XYLØ's tunes are pleasant enough, allowing Paige Duddy's dreamy voice, more spellbinding than stimulating, to lead the listener down a righteous road. Seeing them live for the first time, though, I expected more during this brief introduction, especially on a fright night of trick-or-treating. If they want to reach the next level, a few side trips off the beaten path might jolt an audience out of a Zen-like state.

Paige Duddy, who shares the stage with her brother Chase in the Los Angeles-based duo XYLØ, performs Oct. 31 at the Ogden Theatre in Denver.

Prowling back and forth across the stage in stylish black boots, Paige tried to seize control but admitted she got winded, apparently falling victim to the Mile High altitude (it happens to everyone).

Those soft vocals often were overwhelmed in the mix of sonic lasts by Aquaman's Nick Truhan (keyboards) and Superman's Lee Newell (guitars), along with the rumblings of her Batman brother (left), who talked his little sister into starting this band after working in his 20s as a composer/producer.

Her voice has potential, though, as exhibited during a stunningly soulful delivery of "America," a tender take on love and freedom that was XYLØ's most powerful display of the night.

Paige, who admitted in a recent interview with The Untitled Magazine that she didn't take singing seriously until reaching the age of 18, also did her best to connect with the crowd.

There were multiple pleas for spectators to raise their hands during the bridge of "Dead End Love," and a timid request to take their picture (below right) after "Between the Devil and the Deep Blue Sea." But the entire set essentially lacked ebb and flow, leading to an anticlimactic finish.

Assessing a band's talent based on one supporting show and a handful of tunes isn't nearly as difficult as trying to wow a party-hearty crowd on a festive night when the audience, mixing candy with booze, sees you as the appetizer before the main course.
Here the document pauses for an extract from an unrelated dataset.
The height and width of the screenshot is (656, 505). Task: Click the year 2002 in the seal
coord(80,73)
So instead of a pass-fail grade this time, here come a few suggestions for XYLØ to consider on their way to Tomorrowland, free of charge:

1. Mix up your set list. Even if requires performing a popular cover like No Doubt's "Spiderwebs," the Bangles' "Walk Like an Egyptian" or, as a tribute of relative importance, Madonna's "Express Yourself." A similar move worked wonders for Orange County band Save Ferris, who turned Dexy's Midnight Runners' "Come on Eileen" into their most successful single. Just don't take your own songs so seriously and stretch outside your comfort zone. After all, it's only music.

2. Expand your boundaries. Perhaps embracing more collaborative projects like early November's "Setting Fires" with the Chainsmokers could take XYLØ further into uncharted territory.

3. Don't let those darn rebellious kids persuade you to speak their language. Try writing colorful lyrics without dropping the F-bombs or other four-letter words. Now that's really revolutionary.

4. Release a full-length album. Take a few months off to write and assemble a group of session musicians that will work with an adventurous producer who isn't afraid to take chances in the studio -- and will make sure you'll feel the same way.

5. Know the audience you're building. When you return to the road, start out by headlining small, intimate clubs where you can test new material and keep experimenting until you feel confident enough to play a 90-minute show in bigger houses across the county.

Just think. In two years, XYLØ could be headlining the Ogden Theatre, packing a brother-sister punch as powerful as Princess Leia and Luke Skywalker. May the force be with you, too.